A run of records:

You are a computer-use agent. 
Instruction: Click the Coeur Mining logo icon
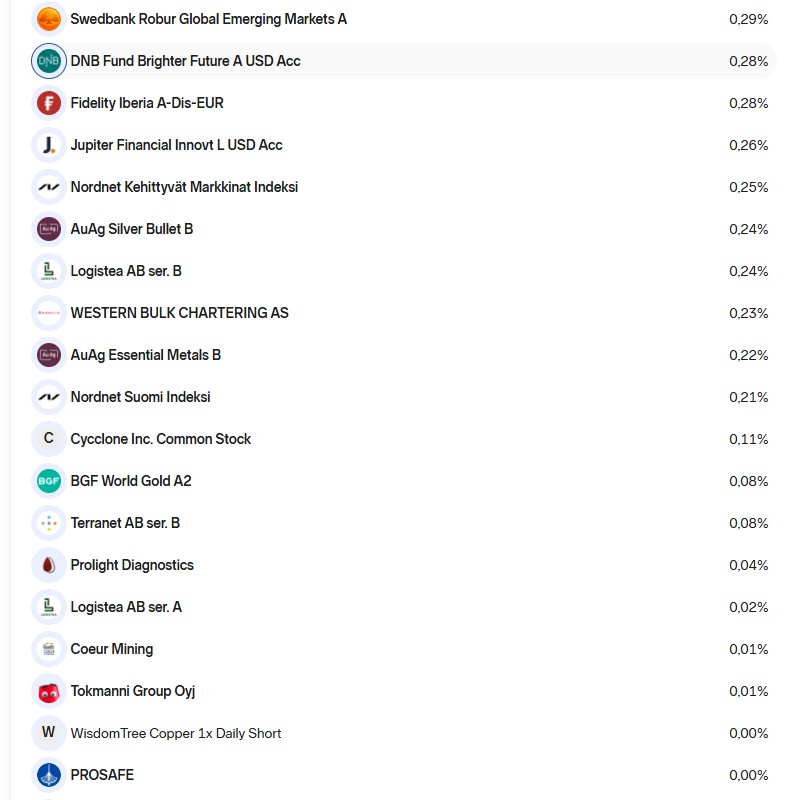[x=48, y=649]
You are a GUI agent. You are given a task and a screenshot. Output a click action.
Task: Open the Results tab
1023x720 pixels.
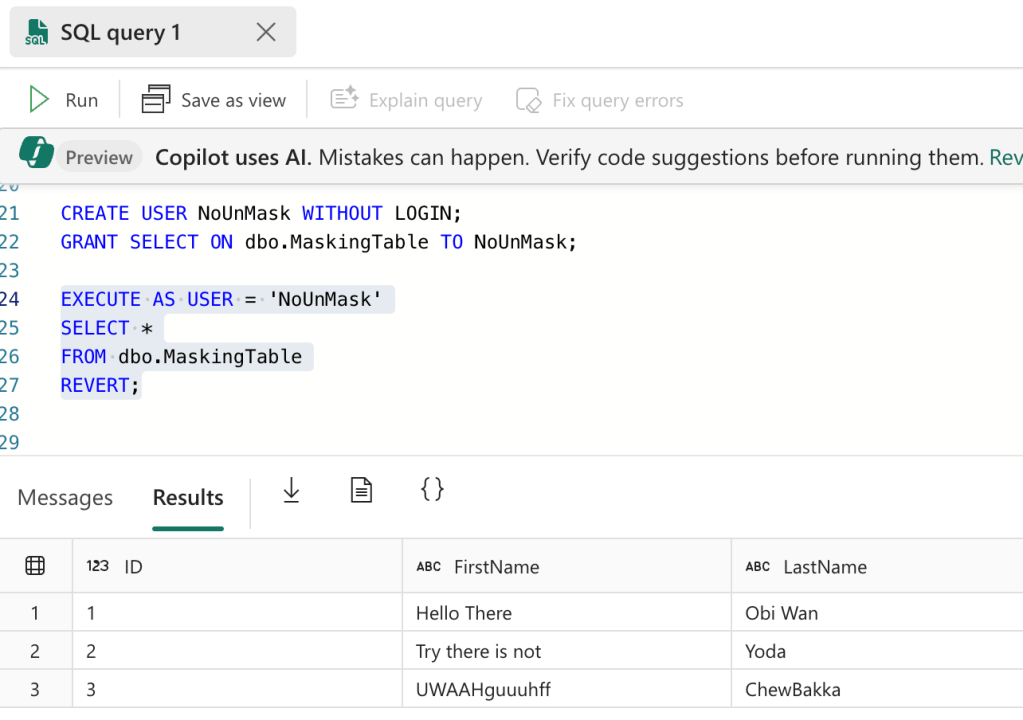pyautogui.click(x=188, y=497)
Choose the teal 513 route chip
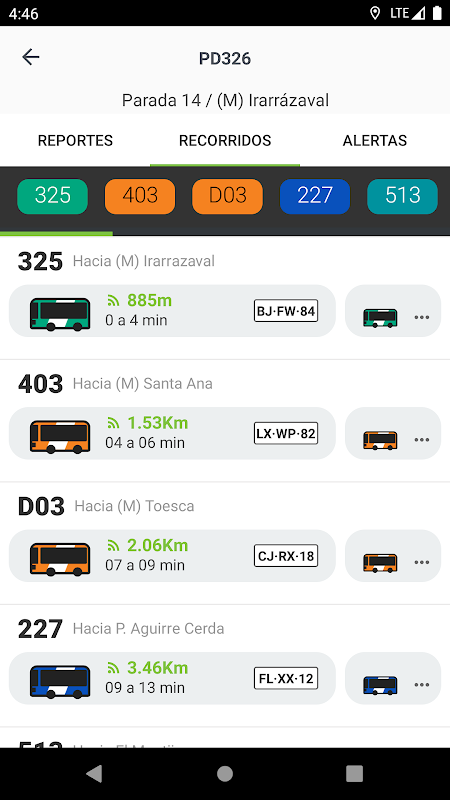This screenshot has width=450, height=800. (403, 196)
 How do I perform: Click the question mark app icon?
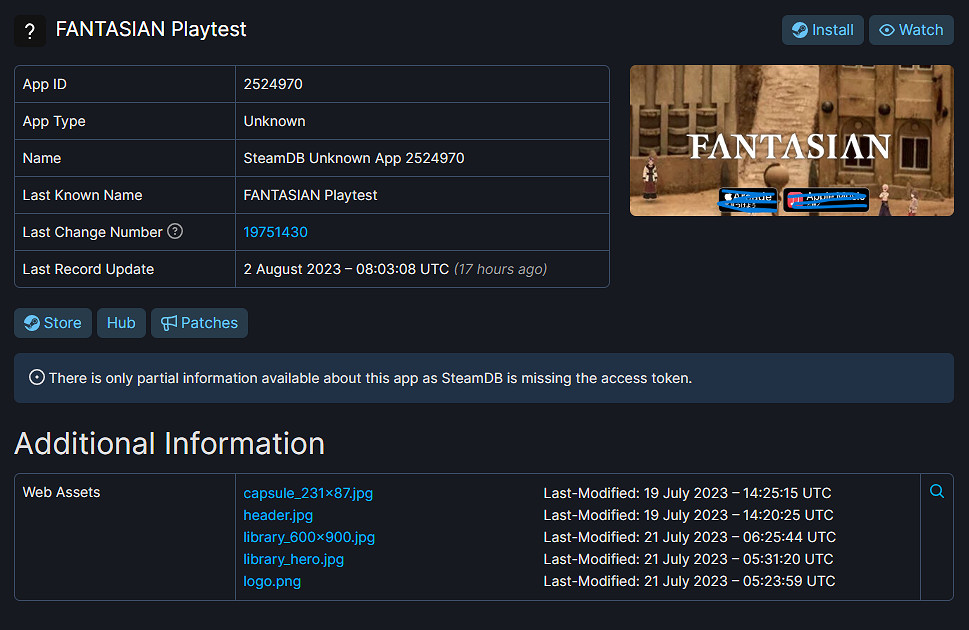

## TO DO:
Rewrite the listing starting at the line that contains "You are a GUI" and ending at the end of the listing, replacing "Results" with "Settings" and keeping everything else the same. Leave the pictures out of the answer.

## SOLVED EXERCISE:
You are a GUI agent. You are given a task and a screenshot. Output a click action.
Task: Open the Settings tab
1023x720 pixels.
pyautogui.click(x=188, y=497)
Choose the teal 513 route chip
This screenshot has width=450, height=800. (403, 196)
 How do I perform: Click the question mark app icon?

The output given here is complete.